What you should do: Return the records, each one exactly as written.

Data records
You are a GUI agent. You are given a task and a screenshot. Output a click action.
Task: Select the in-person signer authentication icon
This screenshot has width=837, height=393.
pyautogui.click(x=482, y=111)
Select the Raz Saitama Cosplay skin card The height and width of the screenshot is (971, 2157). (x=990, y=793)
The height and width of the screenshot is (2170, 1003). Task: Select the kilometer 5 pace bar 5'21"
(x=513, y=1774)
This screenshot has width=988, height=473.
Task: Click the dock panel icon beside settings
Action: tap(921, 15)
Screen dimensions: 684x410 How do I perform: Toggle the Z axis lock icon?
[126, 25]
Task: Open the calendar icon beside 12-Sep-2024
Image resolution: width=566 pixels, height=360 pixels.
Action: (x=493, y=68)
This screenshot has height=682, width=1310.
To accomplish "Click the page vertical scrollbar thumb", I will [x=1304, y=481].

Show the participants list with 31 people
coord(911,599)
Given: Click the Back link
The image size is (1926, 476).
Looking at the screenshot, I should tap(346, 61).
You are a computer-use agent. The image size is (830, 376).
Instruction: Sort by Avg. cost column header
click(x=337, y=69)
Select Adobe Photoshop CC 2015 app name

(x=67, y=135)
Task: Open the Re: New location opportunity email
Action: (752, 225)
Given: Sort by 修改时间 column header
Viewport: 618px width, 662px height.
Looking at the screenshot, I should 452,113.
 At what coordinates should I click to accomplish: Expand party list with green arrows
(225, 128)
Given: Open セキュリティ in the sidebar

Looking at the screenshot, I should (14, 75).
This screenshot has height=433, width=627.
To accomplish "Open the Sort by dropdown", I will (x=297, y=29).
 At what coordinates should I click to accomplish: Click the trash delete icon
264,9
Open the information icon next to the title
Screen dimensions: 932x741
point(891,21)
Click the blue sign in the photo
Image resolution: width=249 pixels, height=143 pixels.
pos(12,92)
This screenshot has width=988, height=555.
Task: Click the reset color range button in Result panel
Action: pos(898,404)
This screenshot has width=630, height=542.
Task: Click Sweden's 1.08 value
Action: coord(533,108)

Finished exercise:
You are a GUI agent. You are given a task and a screenshot. Output a click action.
Task: Select the in-person signer authentication icon
This screenshot has width=837, height=393.
pyautogui.click(x=482, y=111)
Select the Raz Saitama Cosplay skin card The height and width of the screenshot is (971, 2157). (x=990, y=793)
The height and width of the screenshot is (2170, 1003). Task: Select the kilometer 5 pace bar 5'21"
(x=513, y=1774)
This screenshot has width=988, height=473.
Task: Click the dock panel icon beside settings
Action: tap(921, 15)
Screen dimensions: 684x410 How do I perform: Toggle the Z axis lock icon?
[126, 25]
Task: Open the calendar icon beside 12-Sep-2024
Image resolution: width=566 pixels, height=360 pixels.
Action: (x=493, y=68)
This screenshot has height=682, width=1310.
To accomplish "Click the page vertical scrollbar thumb", I will [x=1304, y=481].

Show the participants list with 31 people
coord(911,599)
Given: Click the Back link
The image size is (1926, 476).
Looking at the screenshot, I should tap(346, 61).
You are a computer-use agent. The image size is (830, 376).
Instruction: Sort by Avg. cost column header
click(x=337, y=69)
Select Adobe Photoshop CC 2015 app name

(x=67, y=135)
Task: Open the Re: New location opportunity email
Action: (752, 225)
Given: Sort by 修改时间 column header
Viewport: 618px width, 662px height.
Looking at the screenshot, I should 452,113.
 At what coordinates should I click to accomplish: Expand party list with green arrows
(225, 128)
Given: Open セキュリティ in the sidebar

Looking at the screenshot, I should (14, 75).
This screenshot has height=433, width=627.
To accomplish "Open the Sort by dropdown", I will (x=297, y=29).
 At what coordinates should I click to accomplish: Click the trash delete icon
264,9
Open the information icon next to the title
Screen dimensions: 932x741
point(891,21)
Click the blue sign in the photo
Image resolution: width=249 pixels, height=143 pixels.
pos(12,92)
This screenshot has width=988, height=555.
Task: Click the reset color range button in Result panel
Action: pos(898,404)
This screenshot has width=630, height=542.
Task: Click Sweden's 1.08 value
Action: coord(533,108)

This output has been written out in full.